The result of this is not that I became an expert programmer...rather, take a look that something David had said in a recent blog post, specifically that an understanding of programming helps you put your goals into perspective and reduce the scope of the problem you are trying to solve.  This is the single most valuable aspect of programming experience...being able to look at the goals of a case, and break them down into compartmentalized, achievable tasks.  Far too many times, I have seen analysts simply overwhelmed by goals such as, "Find all bad stuff", and even when going back to the customer to get clarification as to what the goals of the case should be, they still are unable to compartmentalize the tasks necessary to complete the examination.

Task Automation
There's a lot that we do that is repetitive...not just in a single case, but if you really sit down and think about the things you do during a typical exam, I'm sure that you'll come across tasks that you perform over and over again.  One of the questions I've heard at conferences, as well as while conducting training courses, is, "How do I fully exploit VSCs?"  My response to that is usually, "what do you want to do?"  If your goal is to run all the tools that you ran against the base portion of the image against the available VSCs, then you should consider taking a look at what Corey did early in 2012...as far as I can see, and from my experience, batch scripting such as this is still one of the most effective means of automating tasks such as this, and there is a LOT of information and sample code freely available on the Interwebs for automating an almost infinite number of tasks.

If batch scripting doesn't provide the necessary flexibility, there are scripting languages (Python, Perl) that might be more suitable, and there are a number of folks in the DFIR community with varying levels of experience using these languages...so don't be afraid to reach out for assistance.

Code Customization
There's a good deal of open source code out there that allows us to do the things we do.  In other cases, a tool that we use may not be open source, but we do have open source code that allows us to manipulate the output of the tool into a format that is more useful, and more easily incorporated into our analysis process.  Going back to the intro paragraph to this post, sometimes we may need to tweak some code, even if it's to simply change one small portion of the output from a decimal to hex when displaying a number.  Understanding some basic coding lets us not only be able to see what a tool is doing, but it also allows us to adjust that code when necessary.

Being able to customize code as needed also means that we can complete our analysis tasks in a much more thorough and timely manner.  After all, for "heavy lifting", or highly repetitive tasks, why not let the computer do most of the work?  Computers are really good at doing the same thing, over and over again, really fast...so why not take advantage of that?

TASKS TO PERFORM:
**1)** In the passage about programming, what does the author call the single most valuable part of programming experience?
**2)** Copy word for word the part of the passage about programming starting with "Code Customization" and going on through "code when necessary.".
The material that follows is separate from the passage about programming.

DATA SECTION:
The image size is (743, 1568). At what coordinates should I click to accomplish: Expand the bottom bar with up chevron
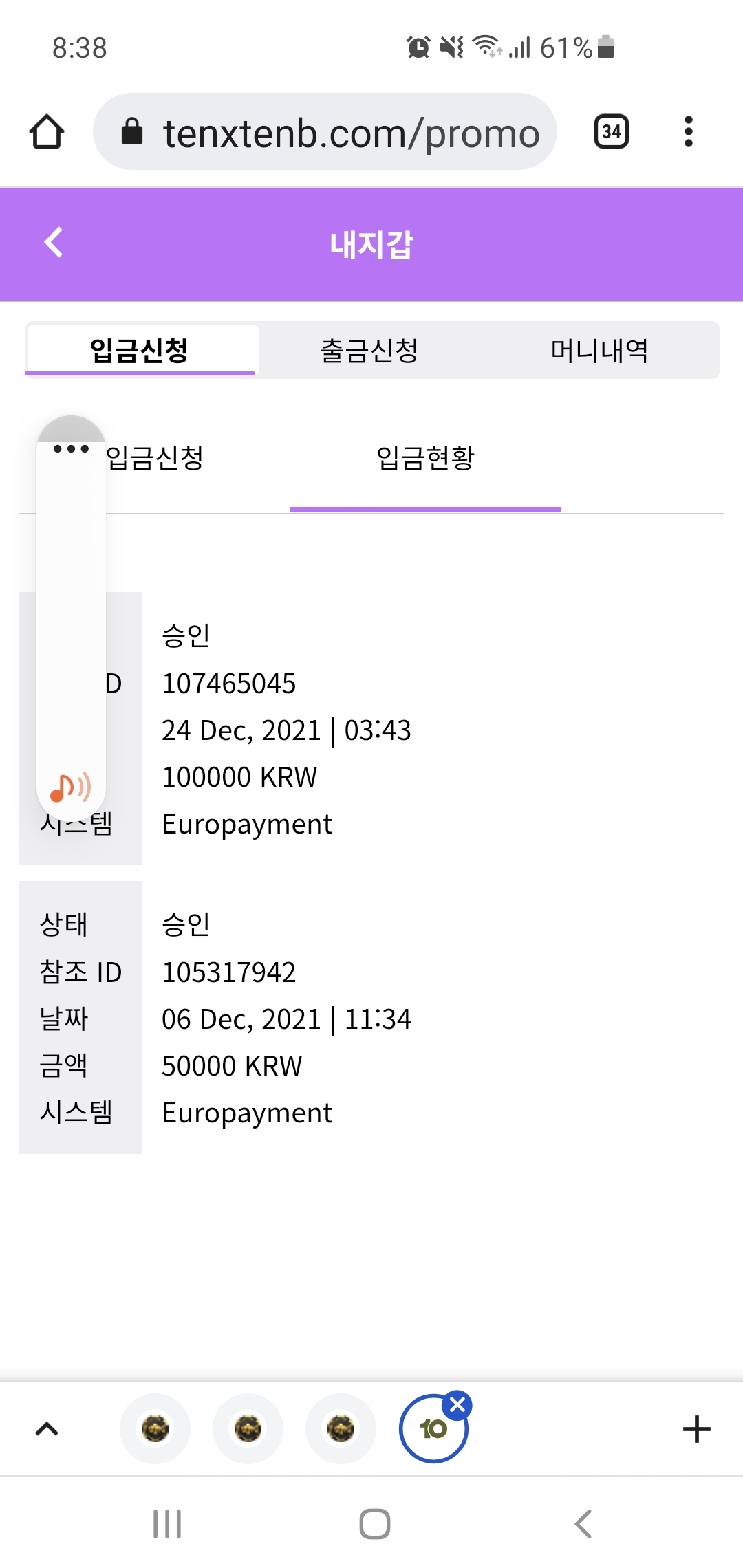(47, 1429)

RESULTS BY TASK:
**1)** Being able to look at the goals of a case and break them down into compartmentalized, achievable tasks.

**2)**
Code Customization
There's a good deal of open source code out there that allows us to do the things we do.  In other cases, a tool that we use may not be open source, but we do have open source code that allows us to manipulate the output of the tool into a format that is more useful, and more easily incorporated into our analysis process.  Going back to the intro paragraph to this post, sometimes we may need to tweak some code, even if it's to simply change one small portion of the output from a decimal to hex when displaying a number.  Understanding some basic coding lets us not only be able to see what a tool is doing, but it also allows us to adjust that code when necessary.